Classification metrics part 2

In this article we will be covering some more advance metrics for classification task.

Sensitivity and Specificity

When evaluating medical tests, several metrics are crucial for determining their effectiveness in correctly identifying the presence or absence of a disease. Here’s a quick rundown:

Sensitivity: This measures the proportion of people with the disease who test positive. High sensitivity is ideal for screening tests because it minimizes the chance of missing a person with the disease (low false negatives).
Specificity: This indicates the proportion of people without the disease who test negative. High specificity is preferred for confirmatory tests, as it reduces the likelihood of false positives.

Understanding AU-ROC

The Area Under the Receiver Operating Characteristic Curve (AU-ROC) is a common metric used to evaluate model performance by plotting the True Positive Rate (TPR) against the False Positive Rate (FPR) at various thresholds.
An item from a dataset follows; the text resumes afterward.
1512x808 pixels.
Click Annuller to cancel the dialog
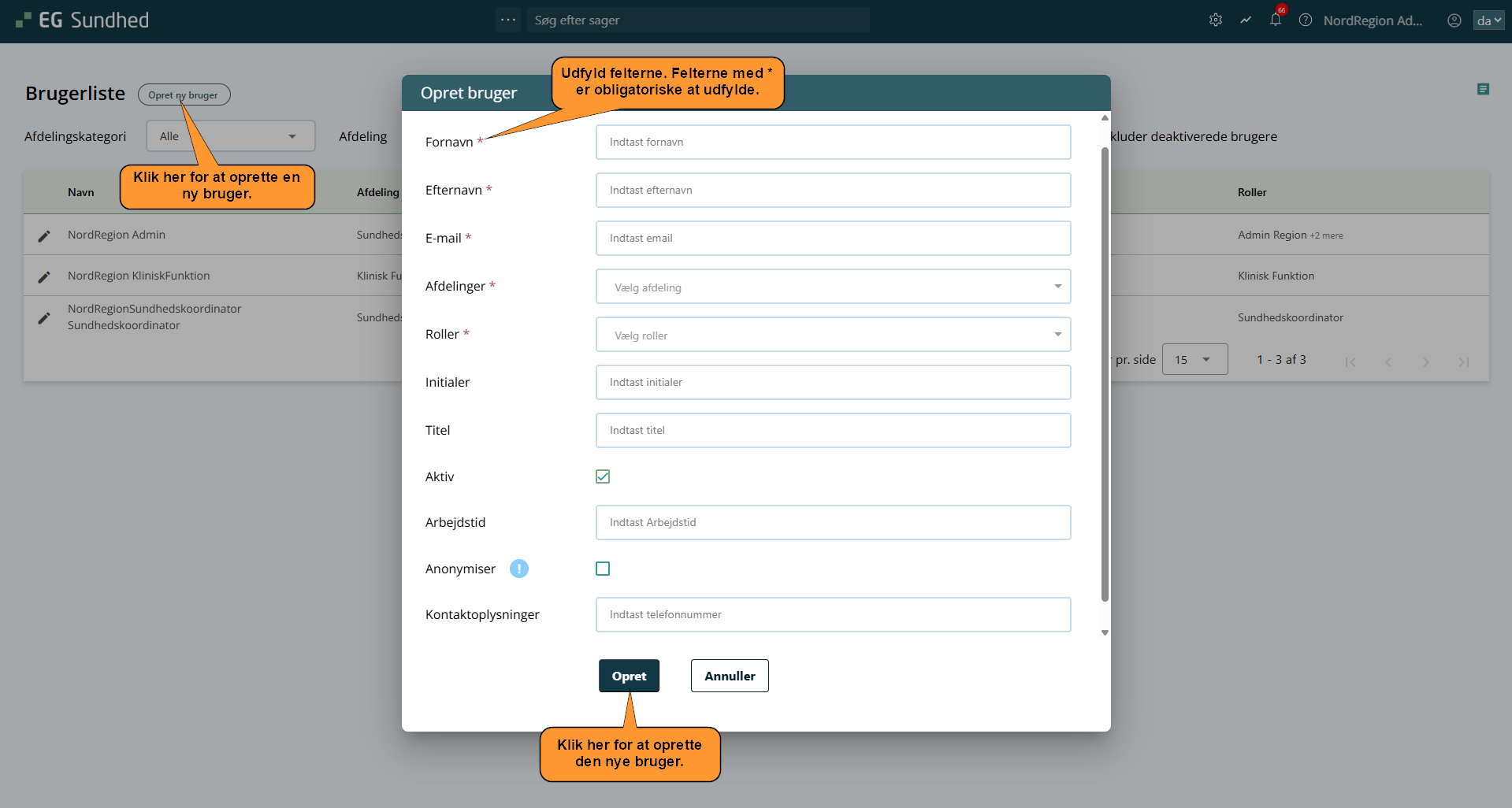pos(729,676)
The model with the highest area under the curve is generally considered the best.

For instance: AUC ROC

If Model B has a greater AUC than Model A, then Model B is superior.
However, AU-ROC is not effective for highly imbalanced data.

AU-ROC vs. Other Metrics

AU-ROC is distinct from metrics like Precision, Recall, or F1-score because it considers all possible thresholds, not just a fixed threshold like 0.5. It also does not depend on the actual values of predictions but rather on their relative ordering.

For example:

If two models produce different predicted values but maintain the same order, their AUC will be identical.

AUC in Imbalanced Data

AU-ROC can be misleading with imbalanced datasets. In such cases, the Area Under the Precision-Recall Curve (AU-PRC) is a better alternative.

PRC Plot: Precision is on the y-axis, and Recall is on the x-axis. The area under this curve gives us the AU-PRC, which is a reliable metric for imbalanced datasets.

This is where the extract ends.